Activity. Your answer should be the exact lines of the data below from the one containing "Click the send arrow icon" through the one containing "This screenshot has width=1372, height=873."; please include nothing else.

Exercise materials.
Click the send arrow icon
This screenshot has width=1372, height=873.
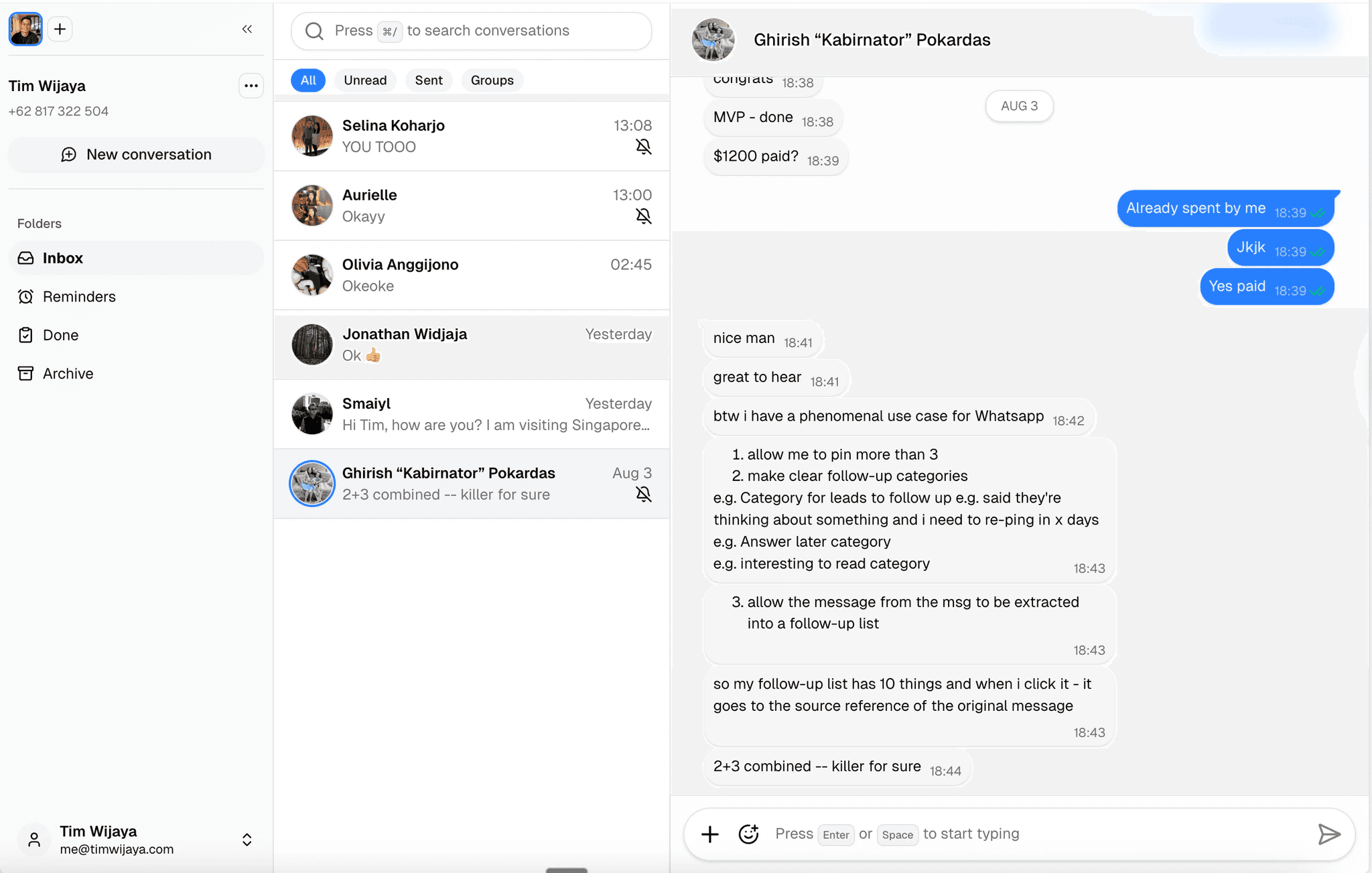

==

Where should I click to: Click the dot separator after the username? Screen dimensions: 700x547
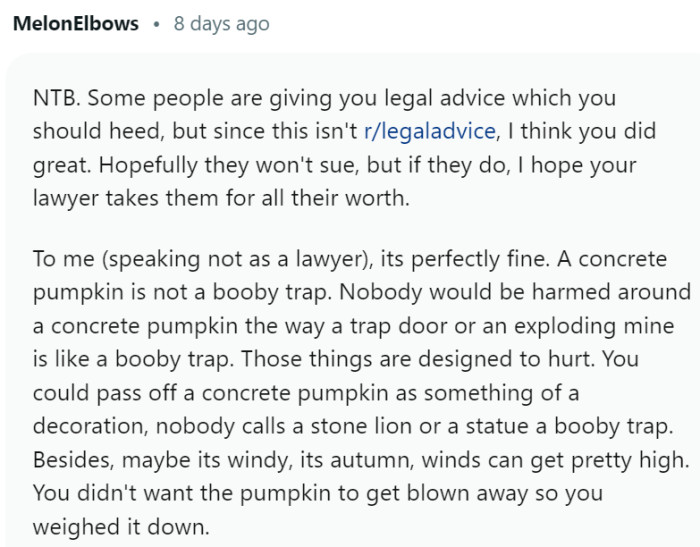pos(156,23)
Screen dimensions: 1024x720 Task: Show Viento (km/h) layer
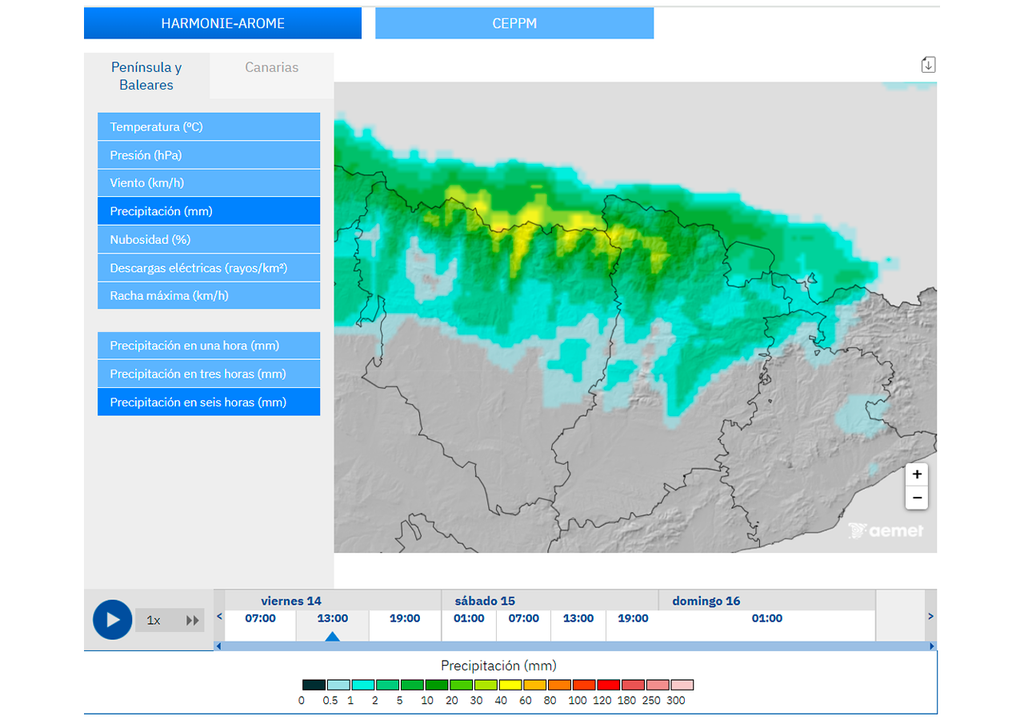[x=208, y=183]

Answer space.
Click the send arrow icon
This screenshot has width=1372, height=873.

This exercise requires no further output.